Washington National Cathedral, March 31, 1968.

“Darkness cannot drive out darkness, only light can do that. Hate cannot drive out hate, only love can do that.”
Strength to Love, 1963.

“I believe that unarmed truth and unconditional love will have the final word in reality. This is why right, temporarily defeated, is stronger than evil triumphant.”
Nobel Peace Prize acceptance speech, Oslo, Norway, 1964.

“Make a career of humanity. Commit yourself to the noble struggle for equal rights. You will make a better person of yourself, a greater nation of your country, and a finer world to live in.”
March for Integrated Schools, April 18, 1959.

“I oppose the war in Vietnam because I love America.

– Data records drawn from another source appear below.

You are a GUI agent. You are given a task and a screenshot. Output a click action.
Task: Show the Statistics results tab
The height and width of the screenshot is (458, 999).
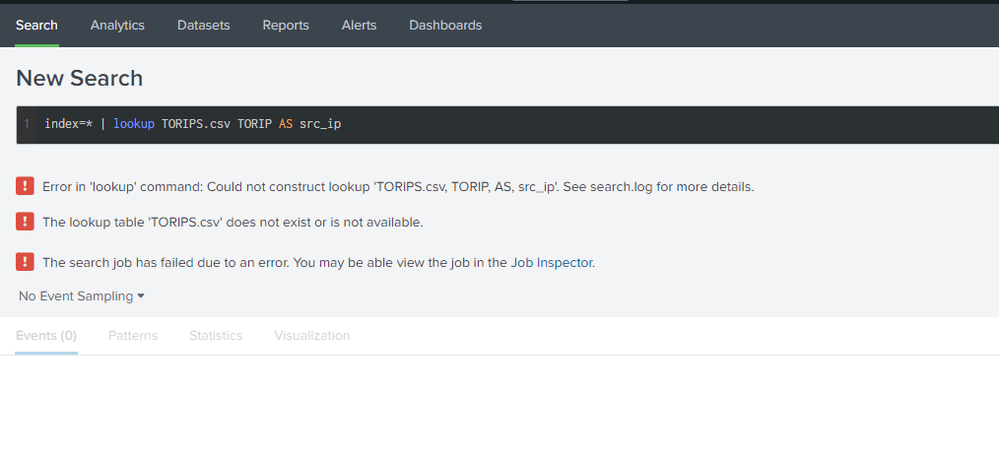tap(216, 336)
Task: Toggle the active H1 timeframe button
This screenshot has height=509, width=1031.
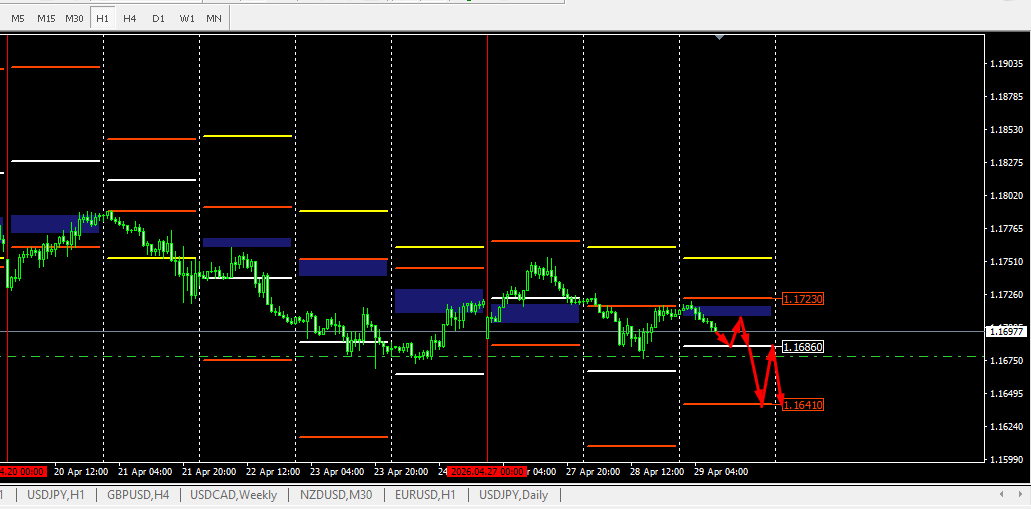Action: click(103, 18)
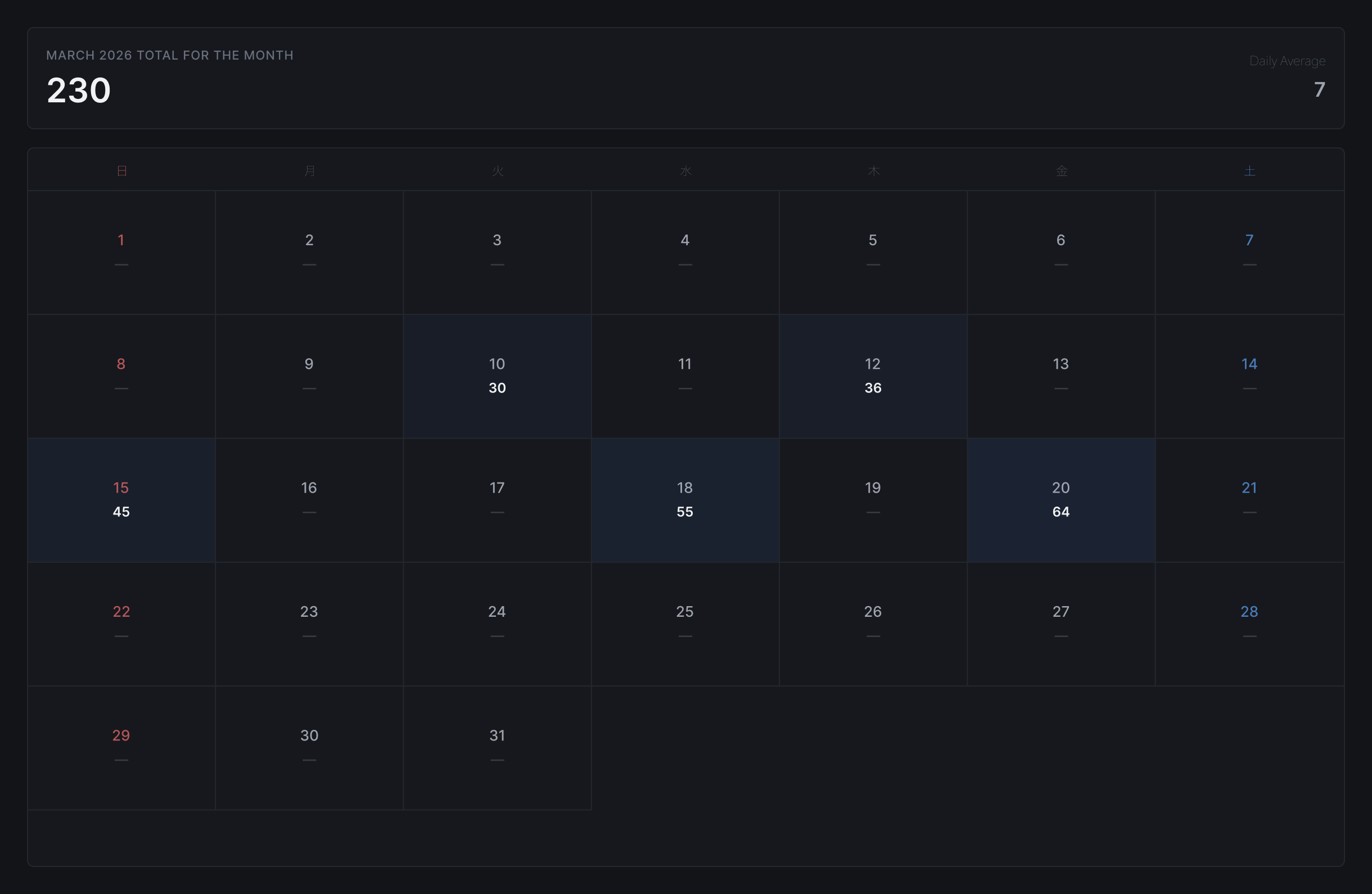Select March 12 cell showing 36
The width and height of the screenshot is (1372, 894).
click(872, 376)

I speak out against it not in anger but with anxiety and sorrow in my heart, and above all with a passionate desire to see our beloved country stand as a moral example of the world.”
Anti-War Conference, Los Angeles, California, February 26, 1967.

“If we are to have peace on earth, our loyalties must become ecumenical rather than sectional. Our loyalties must transcend our race, our tribe, our class, and our nation; and this means we must develop a world perspective.”
Christmas sermon, Atlanta, Georgia, 1967.

North Wall

“Injustice anywhere is a threat to justice everywhere. We are caught in an inescapable network of mutuality, tied in a single garment of destiny. Whatever affects one directly, affects all indirectly.”
Letter from Birmingham, Alabama jail, April 16, 1963.

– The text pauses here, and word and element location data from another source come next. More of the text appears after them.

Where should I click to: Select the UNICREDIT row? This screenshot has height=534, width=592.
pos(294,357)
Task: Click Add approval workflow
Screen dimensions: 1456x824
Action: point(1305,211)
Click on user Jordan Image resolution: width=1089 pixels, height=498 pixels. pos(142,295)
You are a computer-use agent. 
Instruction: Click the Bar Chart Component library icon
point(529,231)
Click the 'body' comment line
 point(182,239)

“I have the audacity to believe that peoples everywhere can have three meals a day for their bodies, education and culture for their minds, and dignity, equality, and freedom for their spirits.”
Nobel Peace Prize acceptance speech, Oslo, Norway, 1964

“It is not enough to say ‘We must not wage war.’ It is necessary to love peace and sacrifice for it. We must concentrate not merely on the negative expulsion of war, but the positive affirmation of peace.”
Anti-War Conference, Los Angeles, California, February 25, 1967.

“The ultimate measure of a man is not where he stands in moments of comfort and convenience, but where he stands at times of challenge and controversy.”
Strength to Love, 1963.

“Every nation must now develop an overriding loyalty to mankind as a whole in order to preserve the best in their individual societies.”
New York City, April 4, 1967.

“We are determined here in Montgomery to work and fight until justice runs

 ‘down like water, and righteousness like a mighty stream.'”
Montgomery, Alabama, December 5, 1955. Here, King borrows a verse from the Bible, the Book

of Amos, which he frequently reused in speeches.

“We must come to see that the end we seek is a society at peace with itself, a society that can live with its conscience.”

Montgomery, Alabama, March 25, 1965.

“True peace is not merely the absence of tension; it is the presence of justice.”Stride Toward Freedom, 1958

Martin Luther King Jr. was a great leader for the short time he lived. His profound words will stay with us forever.

It was an honorable and inspiring day to walk in these monuments and read the words of our great leaders.

I highly recommended to visit the capitol of USA and visit the memorials of our past leaders.